Mr. Campbell Groel takes me back at Port Warehouses and I’m glad to be getting decent wages again, seventy-five dollars a week going up to seventy seven for operating the forklift truck two days a week. Regular platform work means you’re on your feet in the truck loading pallets with boxes, crates, sacks of fruits and peppers. Working the forklift is easier. You hoist up the loaded pallets, store them inside and wait for the next load. No one minds if you read the paper while you wait but if you read the New York Times they laugh and say, look at the big intellectual on the forklift.

            One of my jobs is to store bags of hot peppers off United Fruit ships in the fumigation room. On a slow day it’s a good place to bring in a beer, read the paper, take a nap and no one seems to mind. Even Mr. Campbell Groel on his way out of the office might look in and smile, Take it easy, men. It’s a hot day.

            Horace, the black man, sits on a bag of peppers and reads a paper from Jamaica or he reads a letter over and over form his son who is in university in Canada. When he reads that letter he slaps this thigh and laughs, Oh, mon, oh, mon. the first time I ever heard him talk his accent sounded so Irish I asked him if he was from County Cork and he couldn’t stop laughing. He said all people from the islands have Irish blood, mon.

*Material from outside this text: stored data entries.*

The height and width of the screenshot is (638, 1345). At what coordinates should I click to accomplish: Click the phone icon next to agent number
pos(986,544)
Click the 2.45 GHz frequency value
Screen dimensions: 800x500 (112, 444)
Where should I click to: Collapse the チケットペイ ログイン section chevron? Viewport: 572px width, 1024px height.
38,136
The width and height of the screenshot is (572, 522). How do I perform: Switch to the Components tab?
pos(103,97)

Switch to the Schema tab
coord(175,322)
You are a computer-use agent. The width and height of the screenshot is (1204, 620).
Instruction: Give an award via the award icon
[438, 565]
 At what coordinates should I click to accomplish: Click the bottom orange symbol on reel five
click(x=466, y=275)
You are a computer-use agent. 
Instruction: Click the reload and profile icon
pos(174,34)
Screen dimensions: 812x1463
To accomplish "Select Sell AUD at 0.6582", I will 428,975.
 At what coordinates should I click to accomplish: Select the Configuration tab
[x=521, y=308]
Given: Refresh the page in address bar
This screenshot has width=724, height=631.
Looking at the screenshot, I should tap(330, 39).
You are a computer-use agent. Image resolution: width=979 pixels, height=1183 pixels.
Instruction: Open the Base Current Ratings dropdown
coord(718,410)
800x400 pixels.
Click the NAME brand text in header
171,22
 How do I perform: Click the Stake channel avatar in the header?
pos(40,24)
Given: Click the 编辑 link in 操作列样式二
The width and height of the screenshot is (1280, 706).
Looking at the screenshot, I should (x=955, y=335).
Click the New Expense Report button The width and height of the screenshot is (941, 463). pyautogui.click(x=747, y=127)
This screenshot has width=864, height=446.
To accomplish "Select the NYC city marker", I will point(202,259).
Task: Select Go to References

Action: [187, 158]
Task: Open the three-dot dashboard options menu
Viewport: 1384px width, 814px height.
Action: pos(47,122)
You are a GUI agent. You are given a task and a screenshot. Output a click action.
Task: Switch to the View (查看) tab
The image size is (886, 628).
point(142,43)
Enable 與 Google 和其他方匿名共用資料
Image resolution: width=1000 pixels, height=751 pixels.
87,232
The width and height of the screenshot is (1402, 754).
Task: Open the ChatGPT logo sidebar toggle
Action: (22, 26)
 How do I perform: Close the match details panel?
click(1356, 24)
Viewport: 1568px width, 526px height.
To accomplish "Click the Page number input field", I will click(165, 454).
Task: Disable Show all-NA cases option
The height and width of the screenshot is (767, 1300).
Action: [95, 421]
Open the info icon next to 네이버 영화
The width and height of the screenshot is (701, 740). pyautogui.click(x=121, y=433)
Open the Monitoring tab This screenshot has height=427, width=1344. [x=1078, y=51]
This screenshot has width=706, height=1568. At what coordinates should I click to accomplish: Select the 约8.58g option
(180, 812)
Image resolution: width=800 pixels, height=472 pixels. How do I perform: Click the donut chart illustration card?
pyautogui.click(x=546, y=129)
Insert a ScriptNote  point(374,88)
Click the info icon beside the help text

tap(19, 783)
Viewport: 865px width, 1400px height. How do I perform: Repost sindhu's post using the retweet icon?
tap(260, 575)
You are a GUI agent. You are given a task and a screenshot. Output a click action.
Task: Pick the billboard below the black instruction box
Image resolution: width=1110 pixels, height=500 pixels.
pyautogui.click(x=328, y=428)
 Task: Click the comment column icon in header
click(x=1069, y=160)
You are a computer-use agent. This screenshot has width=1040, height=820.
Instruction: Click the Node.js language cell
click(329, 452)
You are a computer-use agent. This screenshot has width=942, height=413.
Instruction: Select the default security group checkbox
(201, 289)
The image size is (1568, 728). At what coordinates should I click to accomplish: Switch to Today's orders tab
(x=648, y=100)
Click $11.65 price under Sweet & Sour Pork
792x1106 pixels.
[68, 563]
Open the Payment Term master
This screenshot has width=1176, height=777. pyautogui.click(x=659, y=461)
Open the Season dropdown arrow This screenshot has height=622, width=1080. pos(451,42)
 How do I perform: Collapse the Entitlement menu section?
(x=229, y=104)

            Horace and I nearly died together in that fumigation room. The beer and the heat made us drowsy we fell asleep on the floor till we heard the door slam shut and the gas hissing into the room. We tried to push the door back but it was jammed and the gas was making us sick till Horace climbed up on a mound of pepper sacks, broke a window and called for help. Eddie Lynch was closing up outside and heard us and slid the door back.

            You’re two lucky b-stards, he said, and he wanted to take us up the street for a few beers to clear our lungs and to celebrate. Horace says, No, mon, I can’t go to the bar.

            What the hell you talking about? Says Eddie.

            Black man not welcomed in that bar.

            F.. that for a story, says Eddie.

            No, mon, no trouble. There’s another place we have a beer, mon.

            I don’t know why Horace was to give in like that. He has a son in university in Canada and he can’t have a beer himself in a New York bar. He tells me I don’t understand, that I’m young and I can’t fight the black man’s fight.

            Eddie says, Yeah, you’re right, Horace.

 

In a few weeks Mr. Campbell Groel says the Port of New York is not what it used to be, business is slow, he has to lay off a few men and, of course, I’m the junior man, the first to go.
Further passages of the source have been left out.